• Problem requirements
The entries shown here must be retyped in full, with no pictures included.

(Data for the task)

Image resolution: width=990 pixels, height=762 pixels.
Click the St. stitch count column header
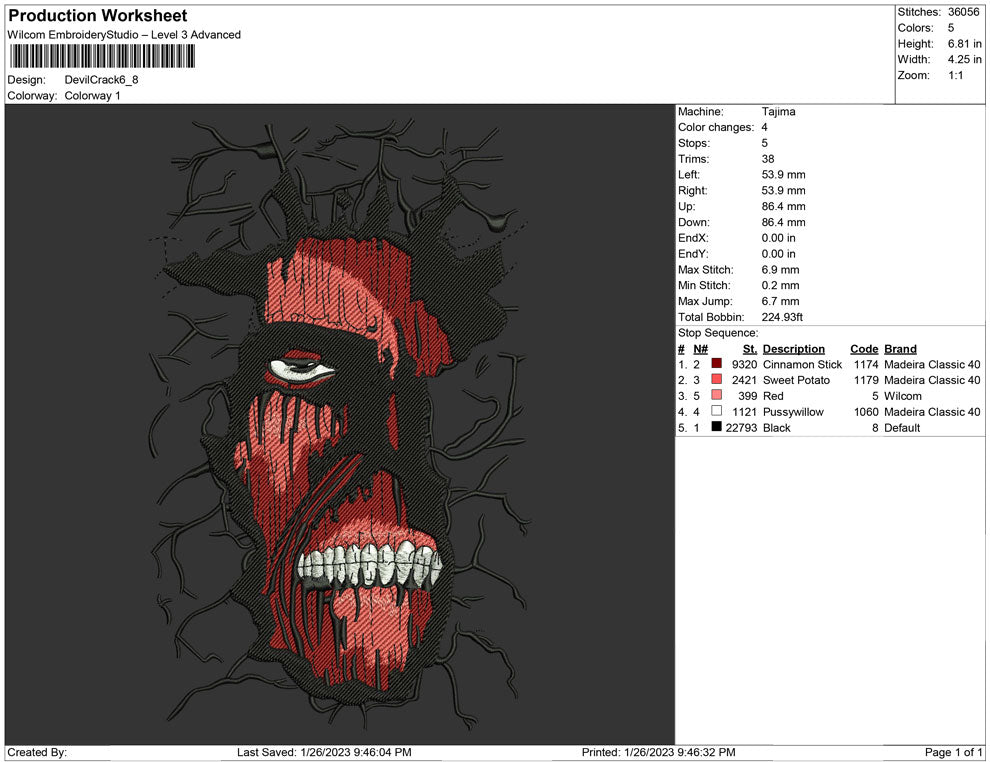749,349

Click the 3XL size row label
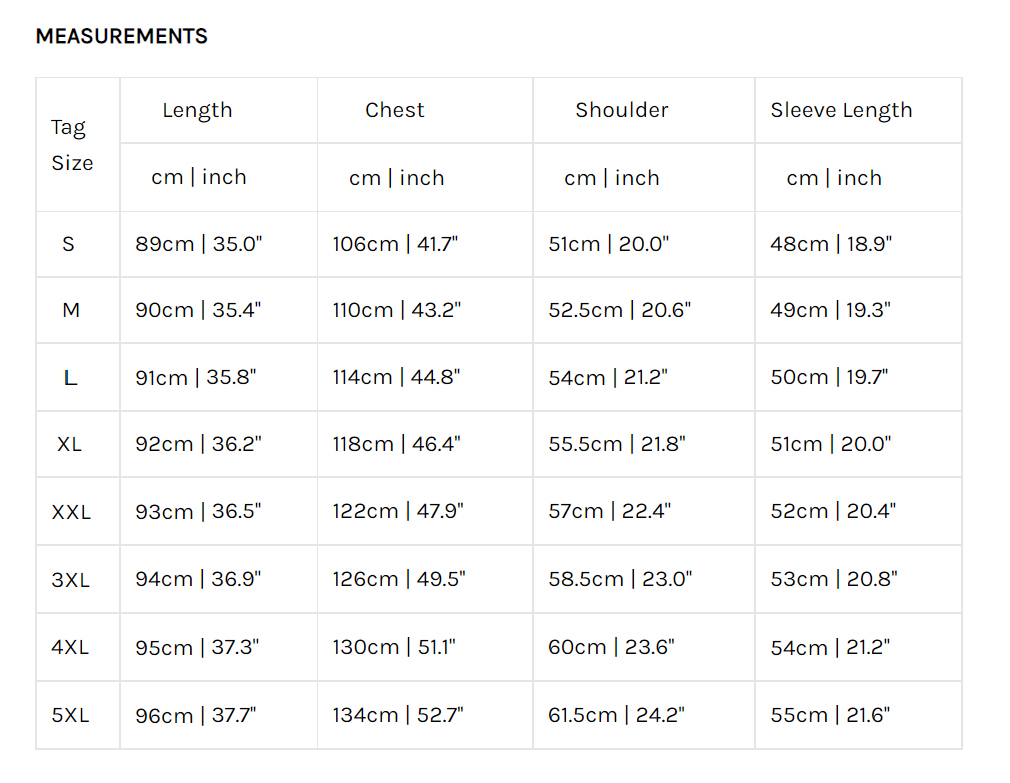[71, 579]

(End Data for the task)

• Your response
Image resolution: width=990 pixels, height=762 pixels.
Click the St. stitch count column header
749,349

Click the 3XL size row label
[71, 579]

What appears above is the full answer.